▶ _Document section_:
Jamie Walker didn’t mean to become an activist, but now that she’s gotten a taste of what an informed and involved citizen can do, she isn’t ready to stop. Her persistence and willingness to stay in the fight, even after her local school district brought legal action against her in the Court of Common Pleas, led to her uncover how the local and state teachers’ unions played a role in keeping schools in her district closed, against the advice of the local public health director.
Jamie was once a teacher, and she comes from a family of teachers, so when schools shut down in the early days of the COVID-19 pandemic, she knew firsthand the effects this could have on kids. She worried not just for her own children but for others as well.
“I know how important it is for kids to go to school. The routine, going to school every day—I just felt like we needed to get kids back to school as quickly as possible,” she said.
As the year unfolded and children in her school district were kept out of schools completely, then later allowed back only part time, Jamie and a group of other parents decided to fight back.
In the early days of the pandemic, most parents, including Jamie, could see the logic behind shifting to online learning, but by June, Dr. David Damsker, the local public health director in Bucks County (where Jamie lives), could see the virus was not as dangerous for children as it was for older adults, so he recommended that schools open for in-person learning in the fall.
John Kopicki, then the superintendent of the Central Bucks School District, at first agreed, and said schools would reopen in the fall. But then he backtracked—first by saying schools would be hybrid in the fall, and then deciding to keep schools closed completely until November. Parents scrambled to figure out how to make online schooling work.
Jamie had already connected with other parents in a Facebook group called ReOpen Bucks over an effort to get area playgrounds to reopen, so when it became clear that schools wouldn’t open in the fall, they shifted their efforts to putting pressure on the local school board and school district to open the schools—and they wanted to know who was behind the school closures.
“We all knew the union was involved. We just knew it,” said Jamie. “We just couldn’t prove it.”
In September, Jamie, backed by the other parents, filed a Right to Know request with her school district, asking for emails between school officials on reopening plans.
At first, the district stalled and asked for a 30-day extension. Then, after the end of the extension period, they ignored her emails and phone calls.

▶ _Given entries_:
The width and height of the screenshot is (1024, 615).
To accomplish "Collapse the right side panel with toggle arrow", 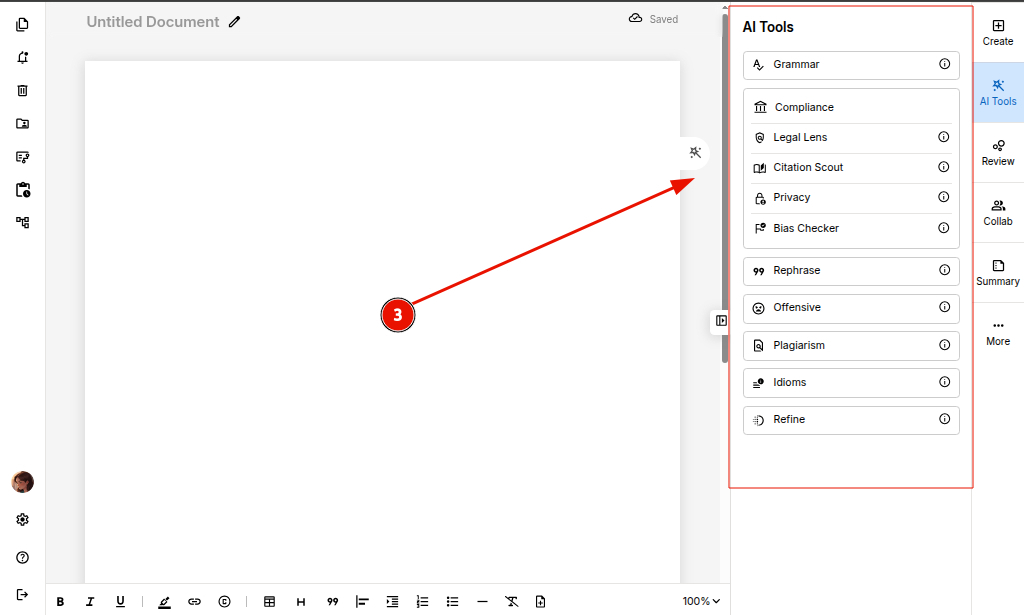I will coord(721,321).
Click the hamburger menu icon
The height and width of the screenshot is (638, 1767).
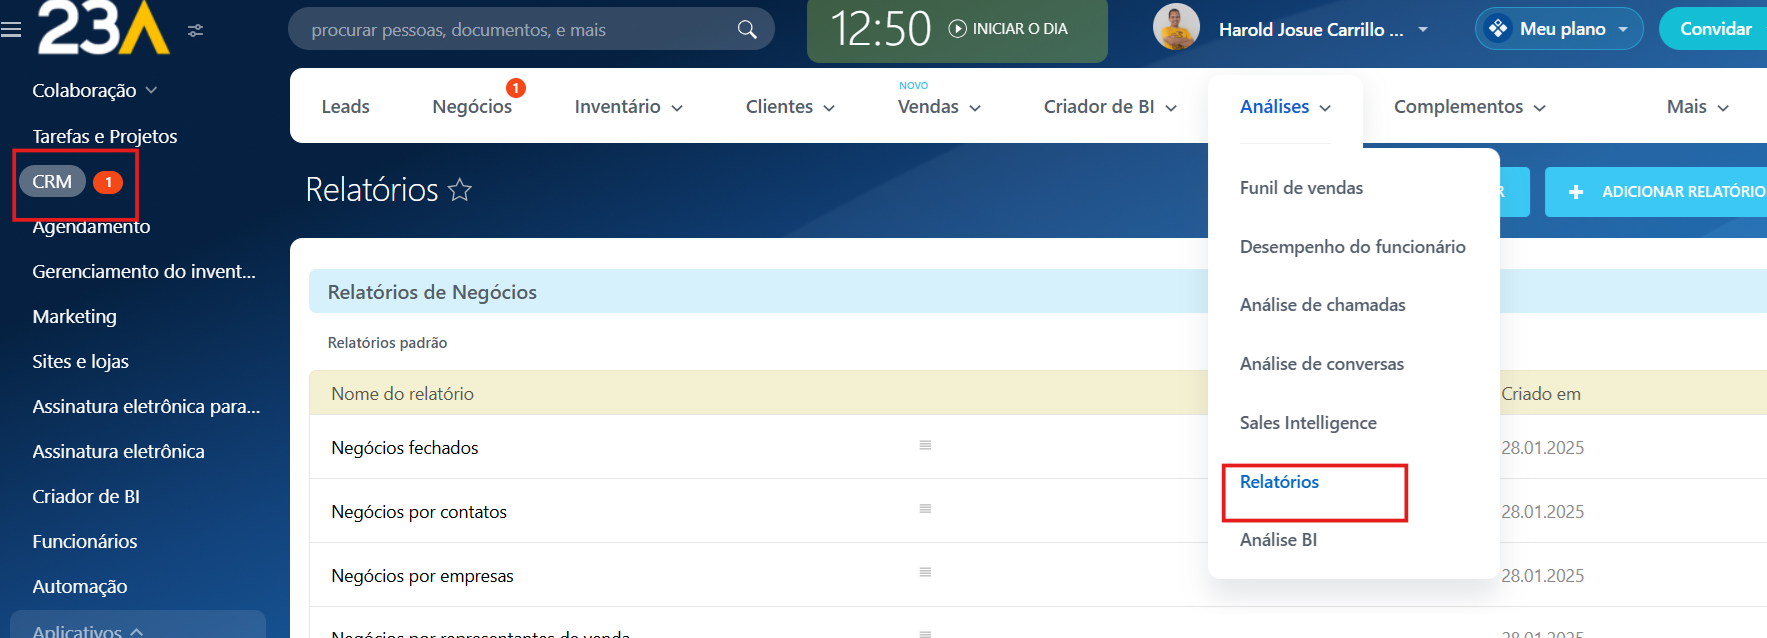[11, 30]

▶ _Brief A_:
In the article about Jamie Walker, copy the part that opens with the words containing "Jamie was once" and closes with "to fight back.".
▶ _Brief B_:
In the article about Jamie Walker, what Facebook group had Jamie already connected with other parents in?
▶ _Brief C_:
Does each statement agree with the article about Jamie Walker? Answer yes or no for each, and quote the words from the article that decide it.
(i) The local public health director recommended that schools open for in-person learning in the fall.
(ii) Jamie filed her Right to Know request in November.
(iii) After the 30-day extension ended, the district answered Jamie's emails and phone calls.

▶ _Your solution A_:
Jamie was once a teacher, and she comes from a family of teachers, so when schools shut down in the early days of the COVID-19 pandemic, she knew firsthand the effects this could have on kids. She worried not just for her own children but for others as well.
“I know how important it is for kids to go to school. The routine, going to school every day—I just felt like we needed to get kids back to school as quickly as possible,” she said.
As the year unfolded and children in her school district were kept out of schools completely, then later allowed back only part time, Jamie and a group of other parents decided to fight back.

▶ _Your solution B_:
ReOpen Bucks.

▶ _Your solution C_:
(i) Yes: "he recommended that schools open for in-person learning in the fall"
(ii) No: "In September, Jamie, backed by the other parents, filed a Right to Know request with her school district"
(iii) No: "Then, after the end of the extension period, they ignored her emails and phone calls."